12-08-2016 11:14 AM
I'm a student and I want to modelize migrations from individual datas. Because I have many municipals datas, I want to perform a multilevel analysis, with only the intercept as random effect. My variable to predict is multinomial (not ordinal) and has 3 categories :
0 : no migration (reference)
1 : short migration (less than 40km)
2 : long migration (more than 40km)
So I'm trying to use the proc GLIMMIX but all the parameters are confusing and I dind't find a exemple for multinomial datas.
Could you help me to select the right syntax ?
By example for the empty model I use this syntax :
proc glimmix data=Mob_06.Datas method=LAPLACE NOCLPRINT; class DCRAN Migration; model Migration (ref=first) = /CL link=glogit dist=MULTINOMIAL solution; RANDOM intercept/SUBJECT=DCRAN GROUP=Migration TYPE=VC SOLUTION CL; COVTEST / WALD; run;
Migration is the Y variable, DCRAN is the municipal code.
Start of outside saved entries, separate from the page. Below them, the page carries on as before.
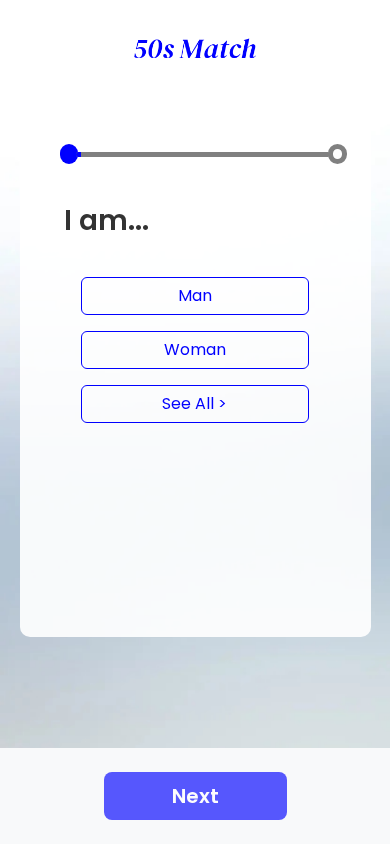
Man (195, 295)
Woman (195, 349)
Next (195, 796)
I'm not sure that Migration must be put in the class statment, but otherwise, the model fail with this error :
"Model is too large to be fit by PROC GLIMMIX in a reasonable amount of time on this
system. Consider changing your model"
thank you for your help
12-08-2016 06:49 PM
my advice would be to use proc sql to generate a unique list of municipalities, then use surveyselect with method=srs to select a much smaller random sample of those, then proc sql again to do an inner join of the resuling municipality sample with your original data. Run your model on that sample. Keep taking smaller or larger samples until you find the tipping point for the error. The model then might then be your stopping point, or you can then allow you to usefully investigate other approaches that give you equivalent results that are not so memory hungry.
12-09-2016 10:52 AM
First, I believe your multinomial response is ordinal. Consider that it will be generated by the following:
if distance_migrated = 0 then migration=0;
if 0<distance_migrated<=40 then migration=1;
if distance_migrated>40 then migration=2;
Consequently, you could then change the link from glogit to cumlogit, which would go a long ways towards reducing the model size and memory requirements.
But why categorize the response variable? You will always lose some power by categorizing the response variable (see Frank Harrell's website for more on this http://biostat.mc.vanderbilt.edu/wiki/Main/CatContinuous).
If you fit a continuous model (such as a spline) with an appropriate distribution, I believe your results will be more interpretable, more powerful and much more precise.